The large drop in gas usage by European households and businesses was aided by a milder winter. But it also reflected energy conservation efforts, the shutdown of some energy-intensive industrial activity and a switch to alternative fuel and power sources following the sharp rise in prices that followed Russia’s full-blown invasion of Ukraine last year.

Compared with the average over the previous five years, gas consumption in the EU fell 17.7 per cent between August and March, according to figures published on Wednesday by Eurostat, the EU statistics agency. It means the EU has outstripped its target to cut gas consumption by 15 per cent over the same period, which was set as part of efforts to deal with the big fall in Russian supplies that had sparked fears of energy rationing and an industrial exodus.

“This was not just about the weather,” said Holger Schmieding, chief economist at German investment bank Berenberg. “Energy-intensive companies reduced production, households saved energy and there has been a switch to other fuel sources.”

He said data from Germany’s Federal Network Agency showed that since the start of this year households and small businesses had cut their gas consumption compared with the previous five years by 17.2 per cent, while industry had reduced usage by 18.8 per cent.

Henning Gloystein at Eurasia Group, a consultancy, said the largest driver of the drop had been the switch to other fuels, which he estimated accounted for about 60 per cent of the fall over the winter months, with the rest split between household conservation and relatively mild weather.

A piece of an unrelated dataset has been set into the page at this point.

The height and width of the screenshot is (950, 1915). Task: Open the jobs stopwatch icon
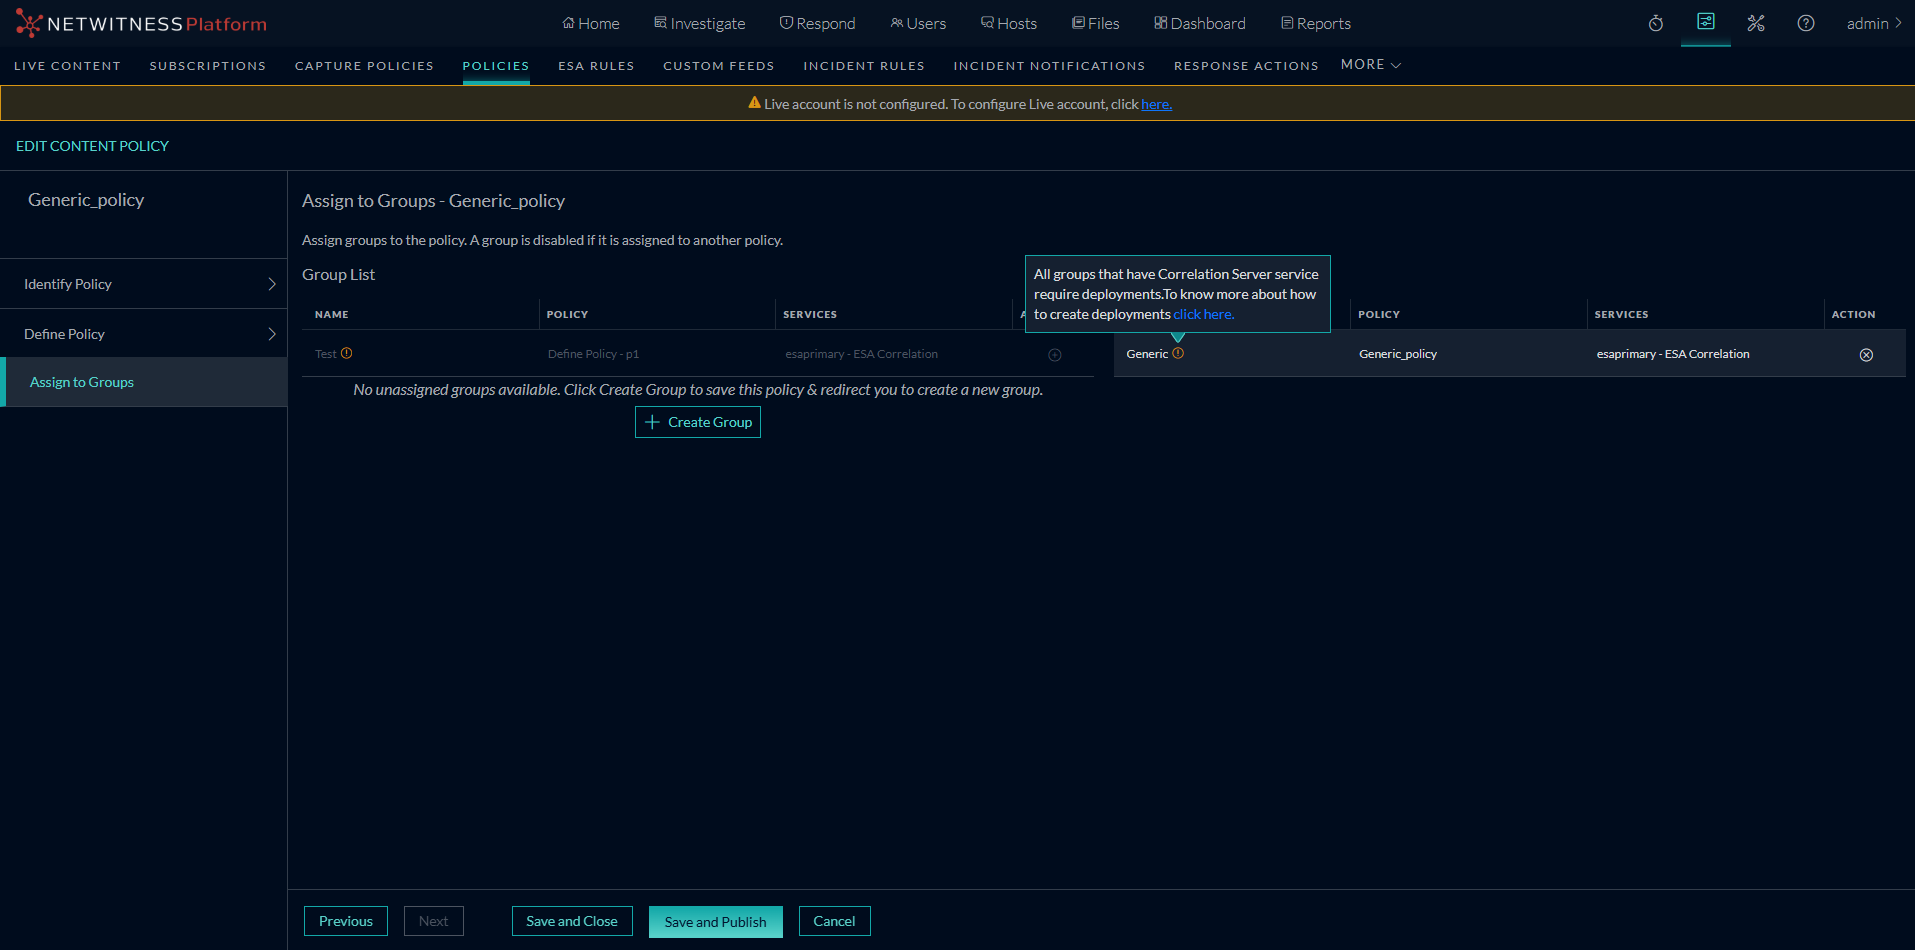click(1656, 23)
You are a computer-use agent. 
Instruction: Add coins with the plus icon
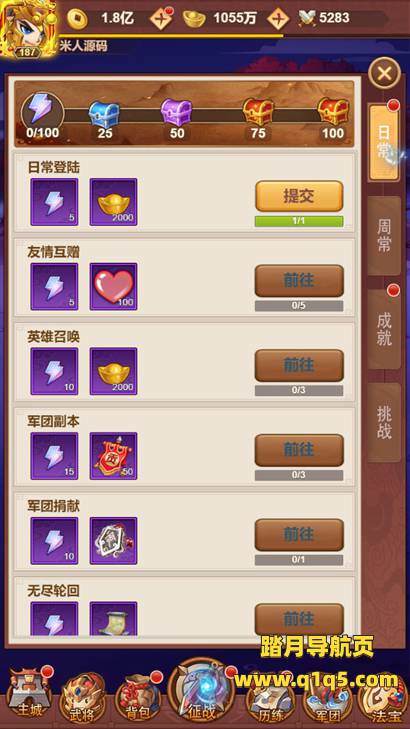[162, 19]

Gloystein said a lot of demand reduction would likely stick as they had been achieved through “improved efficiency measures”, but some of the “behavioural changes companies made might not last”. He estimated that EU gas demand would continue to decline, albeit at a slower pace, potentially falling by 3-5 per cent in 2023 as further efficiency gains are made and renewable power projects come on stream.

The EU has reduced the proportion of its gas imports from Russia to 16 per cent at the end of last year, down from 37 per cent in March 2022, according to the EU-US taskforce on energy security. Encouraging a further shift away from gas, the German government this week approved a bill banning new oil and gas heating systems from 2024 by requiring new ones to be at least 65 per cent based on renewable energy.

The larger-than-expected fall in EU gas consumption has driven a recent drop in prices, and helped boost storage levels. The TTF European gas benchmark has fallen from about €75 per megawatt hour at the end of December to near €40/MWh. Prices had peaked at a record €343/MWh in August — a level equivalent in oil terms to more than $500 a barrel.

While prices remain elevated by historical standards — in 2019 they averaged near €15/MWh — the sharp decline has helped temper inflation in eurozone economies, which has fallen from a record high of 10.6 per cent in October to 6.9 per cent in March.

EU gas consumption stabilised recently, with the monthly reduction from the previous five-year average shrinking from a peak of 25 per cent in November to 12.3 per cent in December. However, in March it rebounded to 17.1 per cent.

Fears of energy shortages next winter receded after the EU’s gas storage reached 55.7 per cent of capacity at the start of the month, 20 percentage points above the average for the past five years, according to industry body Gas Infrastructure Europe.